Dream-MPC: Gradient-Based Model Predictive Control with Latent Imagination

Anonymous Authors
Under Review
Code (coming soon)

Dream-MPC realizes gradient-based MPC by performing an imaginary rollout of a policy network in latent space via a learned world model.

Abstract

State-of-the-art model-based Reinforcement Learning (RL) approaches either use gradient-free, population-based methods for planning, learned policy networks, or a combination of policy networks and planning. Hybrid approaches that combine Model Predictive Control (MPC) with a learned model and a policy prior to efficiently leverage the benefits of both paradigms have shown promising results. However, these hybrid approaches typically rely on gradient-free optimization methods, which can be computationally expensive for high-dimensional control tasks.

While gradient-based methods are a promising approach, recent works have empirically shown that gradient-based methods often perform worse than their gradient-free counterparts due to the fact that gradient-based methods can converge to suboptimal local optima and are prone to exploding or vanishing gradients. We propose Dream-MPC, a novel approach that generates few candidate trajectories from a rolled-out policy and optimizes each trajectory by gradient ascent using a learned world model.

We incorporate uncertainty regularization directly into the optimization objective and amortize optimization iterations over time by reusing previously optimized actions. We evaluate our method on multiple continuous control tasks from the DeepMind Control Suite, Meta-World and HumanoidBench and show that gradient-based MPC can significantly improve the performance of the underlying policy and can outperform gradient-free MPC and state-of-the-art baselines.

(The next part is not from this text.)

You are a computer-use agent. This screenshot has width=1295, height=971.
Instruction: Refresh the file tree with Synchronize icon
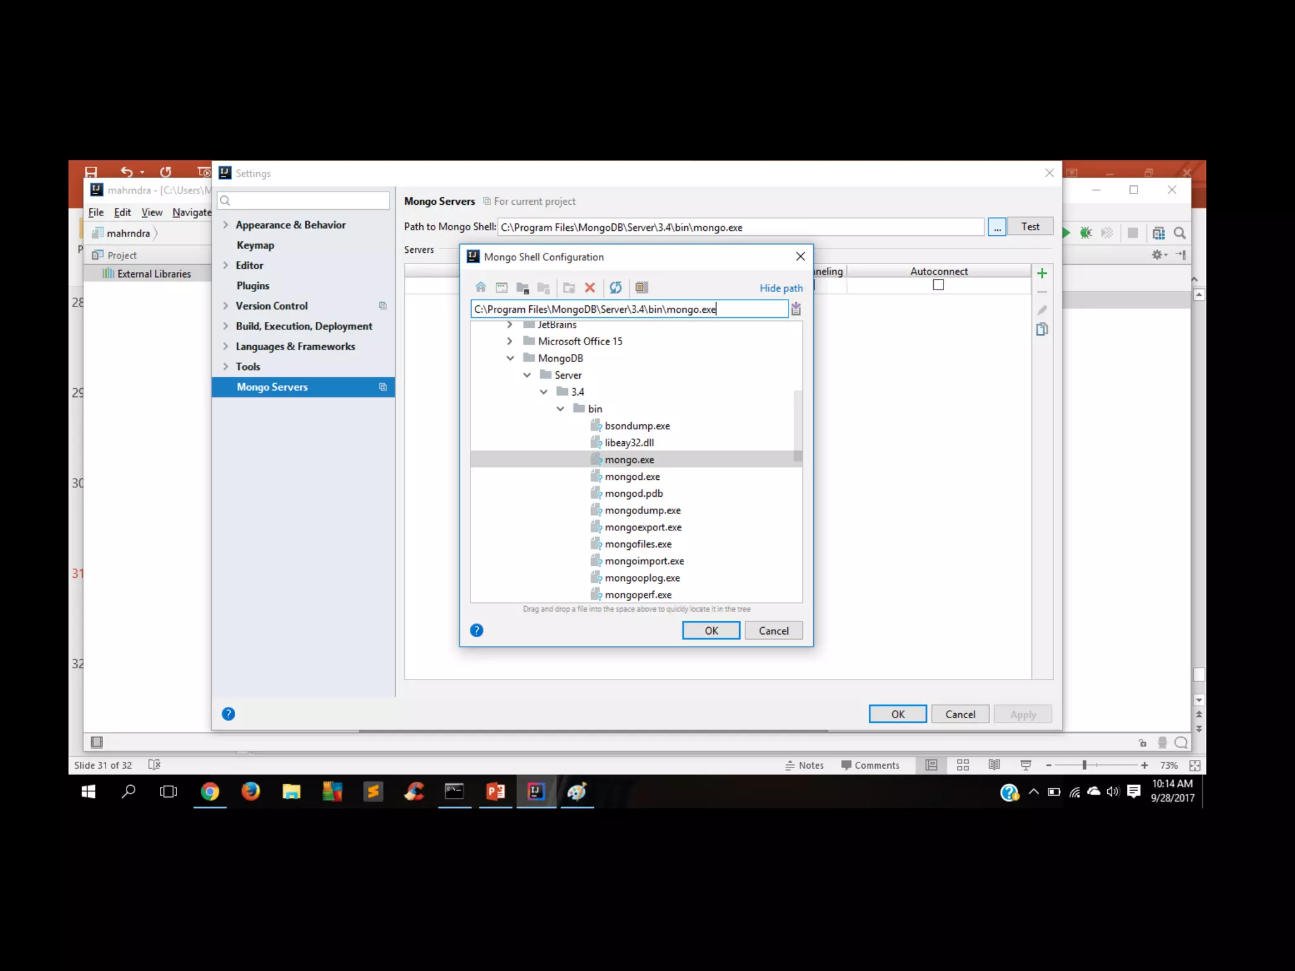pos(615,288)
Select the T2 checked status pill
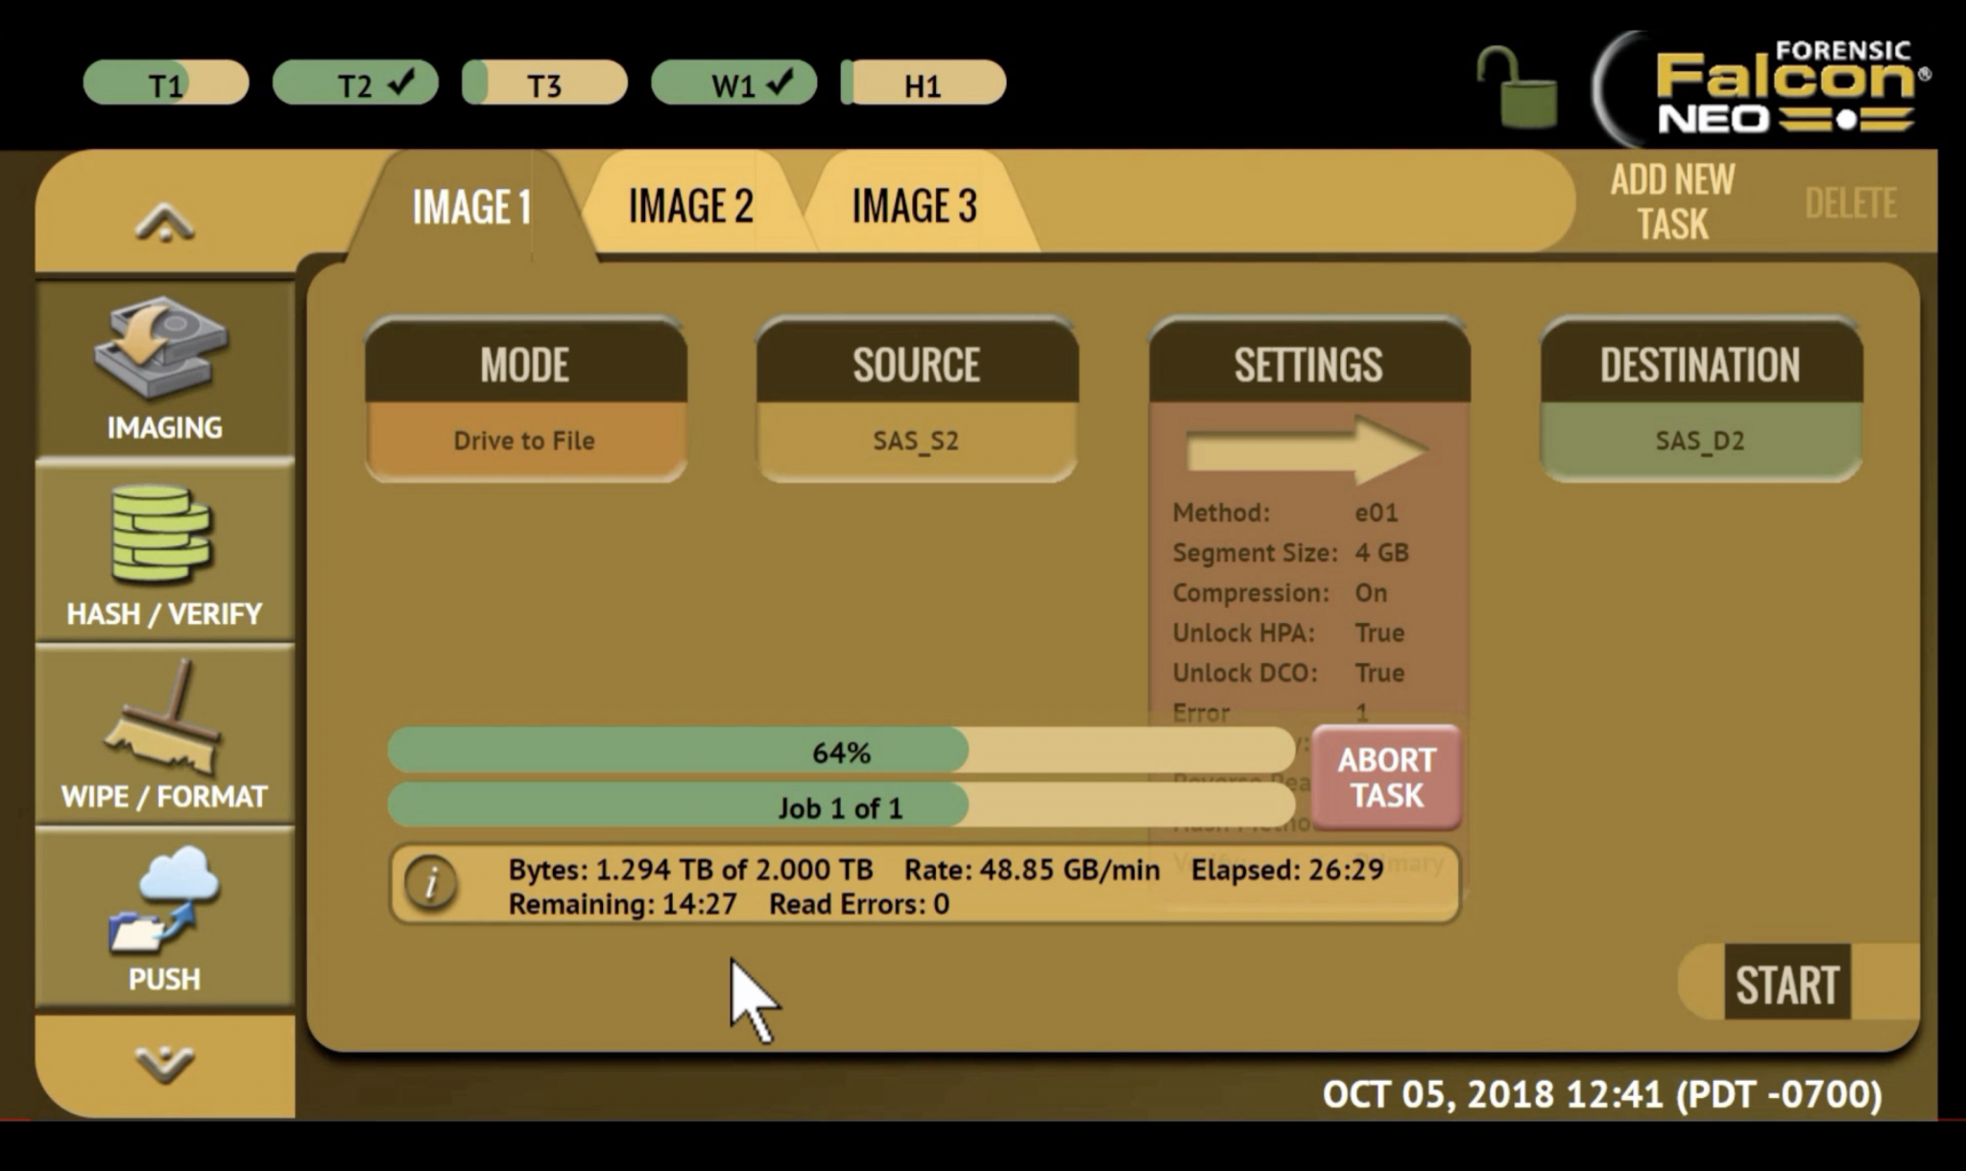This screenshot has width=1966, height=1171. tap(355, 84)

Gradient-Based Model Predictive Control

We perform local trajectory optimization with a latent dynamics model. Instead of sampling hundreds or thousands of action sequences at each step as done by gradient-free, sampling-based methods such as the Cross-Entropy Method (CEM) or Model Predictive Path Integral (MPPI), Dream-MPC considers few samples from the policy prior and optimizes each action sequence by using gradient ascent to maximize the objective J. The first action with the highest predicted return is applied, and the procedure is repeated for the next time step.


Dream-MPC algorithm

Comparison to Baselines

For our experiments, we integrate Dream-MPC into TD-MPC2 and BMPC and evaluate it on 24 environments from the DeepMind Control Suite, Meta-World and HumanoidBench.


Planning at Test-Time

We integrate our method into BMPC by replacing the MPPI planner with Dream-MPC during inference. As the aggregated performance metrics across all 24 tasks show, Dream-MPC can improve the performance of the underlying policy and outperform MPPI when using BMPC as a basis. While for TD-MPC2 our method can also improve the performance of the policy, we can not consistently match the performance of MPPI. This highlights the need for a good initial proposal for gradient-based MPC.

Dream-MPC results

Visual Observations

Furthermore, we show that our method also works well with image-based observations and can outperform MPPI.

Dream-MPC results for visual observations

Planning during training

Additionally, we evaluate the performance when enabling gradient-based planning already during training using TD-MPC2 as a basis.

Dream-MPC learning curves

Qualitative Results

On top of the quantitative evaluation, we also provide videos of the evaluation episodes for the different environments when using Dream-MPC to optimize the actions at inference.

DeepMind Control Suite

Acrobot Swingup
Cartpole Swingup Sparse
Dog Run
Dog Walk
Fish Swim
Hopper Hop
Humanoid Run
Humanoid Walk

Meta-World

Assembly
Disassemble
Button Press
Lever Pull
Pick Place Wall
Push Back
Shelf Place
Window Open

HumanoidBench

Balance Hard
Balance Simple
Hurdle
Maze
Reach
Run
Slide
Stair

Additional Results

We further integrate our method into Dreamer and also find improvements in sample efficiency and asymptotic performance when enabling planning during training.

Dreamer results

Takeaways

  • Amortization of optimization iterations over time and incorporating uncertainty are important to overcome the limitations of previously proposed gradient-based MPC methods, namely worse performance compared to their gradient-free equivalents and high computational costs.
  • Our results highlight that gradient-based MPC with learned world models is a promising direction to further improve the performance of model-based RL algorithms.
  • While we use a single set of planning parameters across all experiments, the results suggest that it may be beneficial to dynamically adapt the parameters such as the action optimization step size or number of iterations to further improve the performance.